** START Provided records **

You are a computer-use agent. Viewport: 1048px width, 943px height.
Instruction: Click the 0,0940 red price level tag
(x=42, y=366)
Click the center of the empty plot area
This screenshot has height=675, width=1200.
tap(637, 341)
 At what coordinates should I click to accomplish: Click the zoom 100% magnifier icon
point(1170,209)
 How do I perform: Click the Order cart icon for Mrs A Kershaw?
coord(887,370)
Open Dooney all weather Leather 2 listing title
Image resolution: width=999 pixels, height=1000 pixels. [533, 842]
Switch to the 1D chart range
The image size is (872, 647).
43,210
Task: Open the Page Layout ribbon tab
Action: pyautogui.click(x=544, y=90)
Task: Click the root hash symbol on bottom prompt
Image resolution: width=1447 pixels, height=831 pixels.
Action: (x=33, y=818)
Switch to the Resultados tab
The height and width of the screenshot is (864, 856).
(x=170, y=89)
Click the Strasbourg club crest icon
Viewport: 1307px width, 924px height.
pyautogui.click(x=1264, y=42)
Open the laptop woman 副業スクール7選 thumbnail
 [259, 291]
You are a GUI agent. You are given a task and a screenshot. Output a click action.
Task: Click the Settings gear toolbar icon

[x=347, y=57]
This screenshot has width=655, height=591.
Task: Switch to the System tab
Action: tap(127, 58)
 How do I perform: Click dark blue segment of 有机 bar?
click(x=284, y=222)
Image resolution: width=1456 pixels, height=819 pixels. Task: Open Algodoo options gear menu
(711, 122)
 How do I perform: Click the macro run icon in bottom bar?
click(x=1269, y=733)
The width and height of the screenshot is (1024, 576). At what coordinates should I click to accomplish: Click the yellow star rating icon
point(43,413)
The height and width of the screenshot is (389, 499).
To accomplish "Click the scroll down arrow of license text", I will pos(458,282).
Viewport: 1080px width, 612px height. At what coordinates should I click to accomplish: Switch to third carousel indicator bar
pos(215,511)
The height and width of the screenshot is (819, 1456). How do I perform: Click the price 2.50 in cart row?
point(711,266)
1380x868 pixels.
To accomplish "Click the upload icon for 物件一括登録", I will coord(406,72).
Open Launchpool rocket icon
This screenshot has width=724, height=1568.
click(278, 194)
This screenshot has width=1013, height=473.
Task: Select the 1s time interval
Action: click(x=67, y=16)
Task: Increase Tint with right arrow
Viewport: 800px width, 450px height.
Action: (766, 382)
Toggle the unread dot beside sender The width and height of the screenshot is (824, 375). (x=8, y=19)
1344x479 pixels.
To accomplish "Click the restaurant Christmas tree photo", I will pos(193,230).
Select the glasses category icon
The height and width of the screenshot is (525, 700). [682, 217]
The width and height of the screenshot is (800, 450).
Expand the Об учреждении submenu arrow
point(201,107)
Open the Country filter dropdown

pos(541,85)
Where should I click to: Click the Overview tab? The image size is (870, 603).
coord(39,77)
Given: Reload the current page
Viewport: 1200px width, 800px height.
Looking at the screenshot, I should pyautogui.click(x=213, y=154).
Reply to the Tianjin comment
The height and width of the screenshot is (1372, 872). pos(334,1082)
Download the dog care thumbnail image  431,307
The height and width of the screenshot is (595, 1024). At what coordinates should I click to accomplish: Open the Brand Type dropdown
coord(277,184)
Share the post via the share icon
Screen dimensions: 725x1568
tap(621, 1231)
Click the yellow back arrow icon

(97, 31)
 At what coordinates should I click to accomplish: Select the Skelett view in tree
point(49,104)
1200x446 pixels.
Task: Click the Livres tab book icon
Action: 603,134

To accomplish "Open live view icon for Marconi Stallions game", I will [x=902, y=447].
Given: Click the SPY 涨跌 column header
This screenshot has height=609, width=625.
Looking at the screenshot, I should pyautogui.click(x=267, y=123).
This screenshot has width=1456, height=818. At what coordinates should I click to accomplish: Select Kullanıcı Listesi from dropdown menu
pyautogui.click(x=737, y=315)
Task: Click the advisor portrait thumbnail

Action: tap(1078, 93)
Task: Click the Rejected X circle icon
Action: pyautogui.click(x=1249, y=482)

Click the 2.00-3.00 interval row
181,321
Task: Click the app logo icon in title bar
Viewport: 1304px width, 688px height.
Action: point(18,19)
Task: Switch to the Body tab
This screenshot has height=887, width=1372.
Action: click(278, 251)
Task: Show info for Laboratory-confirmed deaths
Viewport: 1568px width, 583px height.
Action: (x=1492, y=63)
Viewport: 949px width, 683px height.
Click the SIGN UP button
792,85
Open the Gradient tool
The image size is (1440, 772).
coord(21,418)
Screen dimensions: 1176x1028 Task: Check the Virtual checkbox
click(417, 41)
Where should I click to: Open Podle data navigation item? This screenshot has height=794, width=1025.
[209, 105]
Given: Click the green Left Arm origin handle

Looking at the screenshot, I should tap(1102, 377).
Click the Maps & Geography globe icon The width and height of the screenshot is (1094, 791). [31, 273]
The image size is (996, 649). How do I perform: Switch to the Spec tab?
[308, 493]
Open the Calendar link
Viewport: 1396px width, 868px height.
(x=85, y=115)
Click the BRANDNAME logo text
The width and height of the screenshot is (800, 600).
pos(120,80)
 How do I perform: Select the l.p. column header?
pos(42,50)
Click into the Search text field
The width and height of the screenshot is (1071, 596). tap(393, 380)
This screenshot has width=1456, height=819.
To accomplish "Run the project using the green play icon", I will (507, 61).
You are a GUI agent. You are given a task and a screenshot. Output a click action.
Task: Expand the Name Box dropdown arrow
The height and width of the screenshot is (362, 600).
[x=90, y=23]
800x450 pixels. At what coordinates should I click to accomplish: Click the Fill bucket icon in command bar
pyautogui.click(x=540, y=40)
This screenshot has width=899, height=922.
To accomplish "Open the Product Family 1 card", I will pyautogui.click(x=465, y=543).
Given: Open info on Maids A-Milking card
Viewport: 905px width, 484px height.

** END Provided records **

→ Your objective
Write out the lines of the items above without changes, from the line containing "The image size is (996, 649)." through the line containing "[x=90, y=23]", including both of those lines.

→ Solution to the problem
The image size is (996, 649). How do I perform: Switch to the Spec tab?
[308, 493]
Open the Calendar link
Viewport: 1396px width, 868px height.
(x=85, y=115)
Click the BRANDNAME logo text
The width and height of the screenshot is (800, 600).
pos(120,80)
 How do I perform: Select the l.p. column header?
pos(42,50)
Click into the Search text field
The width and height of the screenshot is (1071, 596). tap(393, 380)
This screenshot has width=1456, height=819.
To accomplish "Run the project using the green play icon", I will (507, 61).
You are a GUI agent. You are given a task and a screenshot. Output a click action.
Task: Expand the Name Box dropdown arrow
The height and width of the screenshot is (362, 600).
[x=90, y=23]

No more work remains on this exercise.